# Side Skirts (To stop wind)



## TheBoombas (Aug 23, 2006)

I need to make some side skirt to stop the wind comming from under the van once we have the awning up, to keep all those naughty draughts out.
The idea that came to ming so far is to:
Buy a large thick poly sheet, cutting it to shape (Above wheel arch and under door step etc. Then use some sort of pop stud kit (One part screwed into van and and the other part riveted onto the poly sheet, and then fix eyelets in the bottom of the sheet to peg it down.

Does this sound feesable? if so were is best to get the bits? or does anyone have any other sugestions?

Boomba.
I have tried a small windbreak but withou too much sucssess.


----------



## bonnieboo (Apr 27, 2009)

Hi we bought a wind break from the shows that is made to go along the side of the van to stop the breeze going into the awning, it is about 18 inches high and has wooden posts that can be banged into the gound and it runs the length of the van.

They are at every show so you might find one on your next visit

Jakki


----------



## locovan (Oct 17, 2007)

I have a skirt that we dont use are you going to the Global?


----------



## Rayo (Jan 3, 2010)

I use the pop stud method to secure mine to the van, one stud every 18" should do it. It works well. I doubt if you could get a satisfactory fit of the studs to poly sheet though It would be better to use PVC type stuff, like the material they use for the mud skirts on an awning. If you make it tall enough, there's no need to peg the bottom down, just tuck it under the edge of your groundsheet/carpet.

The problems with the pole fitting ones are: 

1. Hard work, if not impossible, getting the poles in the ground if you are pitched on hard standing.

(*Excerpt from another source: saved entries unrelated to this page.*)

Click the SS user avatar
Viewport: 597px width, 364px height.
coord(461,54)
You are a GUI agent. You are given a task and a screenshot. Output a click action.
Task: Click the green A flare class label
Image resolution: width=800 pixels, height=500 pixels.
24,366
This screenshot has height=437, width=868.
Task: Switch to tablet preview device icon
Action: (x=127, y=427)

2. The danger of bashing the side of your van with the hammer when knocking them in!


----------



## Waggie (Feb 10, 2010)

Fiamma sell it, you can buy it on Flea Bay, I believe John Cross stock it too 
The kit comes with Press Studs ect.


----------



## teemyob (Nov 22, 2005)

*skirt*

GH Awnings (the awning company) will make you one bespoke.

TM


----------



## Bowler1975 (Jun 24, 2009)

Hi,

In the dark old days when we used to have a caravan we used to have an extra awning rail fitted at low level to allow a skirt to be fed in and stop the wind blowing under the van and into the awning.

It was a very simple solution and don't see why it could not be applied to a motorvan and only takes seconds to feed the skirt into the awning rail.

I would guess all the parts would be readily available and the you should be able to get the rail colour coded or to blend into the side of the van without too much difficulty.

Just a thought.

Colin


----------



## mandyandandy (Oct 1, 2006)

This is made for the job, but not a kit, you will need the studs with it.

http://tinyurl.com/draught-skirt

Mandy


----------



## Sharnor (Jul 24, 2006)

Try this website

http://www.windbreakleisure.co.uk/


----------



## BEEGEE (Aug 8, 2007)

I wouldn't use press studs, instead you can get rubber suckers with a nut on the back, ideal


----------



## zappy61 (May 1, 2005)

*side skirts*

Thanks for the idea beegee. Went to the local camping shop and got some 30" skirt for £6.50 a metre (they also do it in 20" £5.50 a Metre). Then to Wilko and got 12 suckers for £1.80 they have small hooks on but I took the hooks out and put the sucker head through the peg holes and replaced the hook, perfect fit! I did hve to cut a couple of extra holes. Then cut the the skirt to shape around the door. The runner strip is on the floor which I will pin down with a couple of pegs. I did reinforce the runner strip with a couple of runs on the sewing machine. All in all a good result.

Regards,

Graham


----------



## TheBoombas (Aug 23, 2006)

This sounds the way to go then.

Do the suckers work? I know I brought a couple before to hand a bin bag on and had poor results.
I've had a look on flebay and found a site that sells awning material for around the same price per metre but in 160cm width in a variety of colours, and also for just a few quid you can get a eyelet kit.
and as mentioned in this thread, rather than peg the bottom down just folding it under the awning map will be better.

This seems like a project just waiting to happen!!

Boomba


----------



## zappy61 (May 1, 2005)

TheBoombas said:


> This sounds the way to go then.
> 
> Do the suckers work? I know I brought a couple before to hand a bin bag on and had poor results.
> I've had a look on flebay and found a site that sells awning material for around the same price per metre but in 160cm width in a variety of colours, and also for just a few quid you can get a eyelet kit.
> ...


 I tested it yesterday on the drive and they were ok for a couple of hours in a moderate breeze so I think they will be ok. I suppose I could have used the suction pads used for the silver internal screens from CAK but for £1.80 it s worth trying. Don't think you need an eyelet kit as the material dosen't tear.

Graham


----------